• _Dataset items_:
○ ○ ○
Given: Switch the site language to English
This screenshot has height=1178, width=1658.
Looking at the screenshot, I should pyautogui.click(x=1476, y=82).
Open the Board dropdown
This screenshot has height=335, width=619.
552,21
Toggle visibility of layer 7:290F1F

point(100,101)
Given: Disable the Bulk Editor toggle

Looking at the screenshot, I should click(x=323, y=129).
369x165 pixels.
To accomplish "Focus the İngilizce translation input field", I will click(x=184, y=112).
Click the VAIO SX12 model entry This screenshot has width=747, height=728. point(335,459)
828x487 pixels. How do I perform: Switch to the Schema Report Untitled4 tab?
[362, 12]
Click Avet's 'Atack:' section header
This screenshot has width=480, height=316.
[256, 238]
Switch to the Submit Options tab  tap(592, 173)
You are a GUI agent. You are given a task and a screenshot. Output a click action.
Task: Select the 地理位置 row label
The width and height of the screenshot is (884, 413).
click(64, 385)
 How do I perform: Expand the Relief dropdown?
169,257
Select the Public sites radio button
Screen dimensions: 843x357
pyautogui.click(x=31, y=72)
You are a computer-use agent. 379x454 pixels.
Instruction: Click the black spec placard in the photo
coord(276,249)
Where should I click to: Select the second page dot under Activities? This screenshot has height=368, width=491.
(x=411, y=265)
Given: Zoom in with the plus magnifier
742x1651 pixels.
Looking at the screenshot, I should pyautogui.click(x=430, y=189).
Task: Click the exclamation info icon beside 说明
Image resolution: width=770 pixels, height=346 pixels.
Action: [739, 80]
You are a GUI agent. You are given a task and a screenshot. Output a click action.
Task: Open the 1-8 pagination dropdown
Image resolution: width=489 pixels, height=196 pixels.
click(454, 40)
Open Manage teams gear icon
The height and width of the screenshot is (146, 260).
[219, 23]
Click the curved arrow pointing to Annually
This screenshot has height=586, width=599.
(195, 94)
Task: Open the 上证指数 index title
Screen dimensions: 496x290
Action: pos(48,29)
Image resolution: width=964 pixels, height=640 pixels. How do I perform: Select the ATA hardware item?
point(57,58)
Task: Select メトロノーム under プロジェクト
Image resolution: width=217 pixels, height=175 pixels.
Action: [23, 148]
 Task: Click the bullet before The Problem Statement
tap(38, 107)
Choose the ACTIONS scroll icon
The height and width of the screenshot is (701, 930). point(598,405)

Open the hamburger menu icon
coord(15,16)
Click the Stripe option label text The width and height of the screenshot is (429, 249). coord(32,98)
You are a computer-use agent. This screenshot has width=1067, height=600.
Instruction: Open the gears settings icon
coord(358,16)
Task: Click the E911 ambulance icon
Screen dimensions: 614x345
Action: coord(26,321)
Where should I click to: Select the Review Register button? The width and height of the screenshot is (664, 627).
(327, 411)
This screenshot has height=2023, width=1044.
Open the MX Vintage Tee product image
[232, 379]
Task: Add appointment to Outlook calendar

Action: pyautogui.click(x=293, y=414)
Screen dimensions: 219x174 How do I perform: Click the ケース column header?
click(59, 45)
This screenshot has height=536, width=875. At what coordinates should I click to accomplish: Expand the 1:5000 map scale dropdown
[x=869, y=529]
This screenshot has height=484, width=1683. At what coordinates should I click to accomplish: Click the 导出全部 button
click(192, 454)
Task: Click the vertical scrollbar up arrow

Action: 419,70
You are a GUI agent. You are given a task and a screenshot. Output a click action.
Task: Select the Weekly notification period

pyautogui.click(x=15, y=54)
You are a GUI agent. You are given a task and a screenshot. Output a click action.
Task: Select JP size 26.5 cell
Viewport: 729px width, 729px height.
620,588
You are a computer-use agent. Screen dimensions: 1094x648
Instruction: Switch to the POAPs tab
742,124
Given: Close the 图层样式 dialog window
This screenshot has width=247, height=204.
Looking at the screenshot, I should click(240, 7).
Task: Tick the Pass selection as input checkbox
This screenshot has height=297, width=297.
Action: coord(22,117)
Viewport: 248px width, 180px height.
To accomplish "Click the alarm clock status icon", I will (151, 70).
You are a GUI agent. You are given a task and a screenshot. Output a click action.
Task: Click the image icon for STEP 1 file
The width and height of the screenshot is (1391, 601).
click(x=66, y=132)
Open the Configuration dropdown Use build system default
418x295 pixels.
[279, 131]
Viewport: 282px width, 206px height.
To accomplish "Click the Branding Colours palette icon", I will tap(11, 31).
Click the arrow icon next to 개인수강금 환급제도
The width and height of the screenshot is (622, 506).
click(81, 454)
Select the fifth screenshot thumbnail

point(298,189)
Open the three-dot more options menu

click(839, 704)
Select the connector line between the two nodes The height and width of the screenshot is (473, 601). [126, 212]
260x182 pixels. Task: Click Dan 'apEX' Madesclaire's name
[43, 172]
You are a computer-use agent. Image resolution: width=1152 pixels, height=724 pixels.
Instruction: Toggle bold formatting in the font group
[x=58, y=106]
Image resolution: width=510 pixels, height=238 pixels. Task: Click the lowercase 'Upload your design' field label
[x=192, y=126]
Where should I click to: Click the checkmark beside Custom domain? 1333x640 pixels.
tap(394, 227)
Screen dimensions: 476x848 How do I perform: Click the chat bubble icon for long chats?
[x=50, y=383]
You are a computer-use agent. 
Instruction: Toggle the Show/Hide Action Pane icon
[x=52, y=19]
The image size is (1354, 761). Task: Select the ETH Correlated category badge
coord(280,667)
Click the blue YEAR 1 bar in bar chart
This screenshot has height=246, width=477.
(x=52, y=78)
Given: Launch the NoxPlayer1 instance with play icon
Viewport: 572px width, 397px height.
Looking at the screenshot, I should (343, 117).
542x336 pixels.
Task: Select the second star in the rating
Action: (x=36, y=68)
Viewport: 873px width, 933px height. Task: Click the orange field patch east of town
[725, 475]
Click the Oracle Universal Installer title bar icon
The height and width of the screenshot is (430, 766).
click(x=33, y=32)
○ ○ ○
• _Task goal_: Your answer must be a single number: the count of lines in the records above that contain "input".

• _Task response_: 2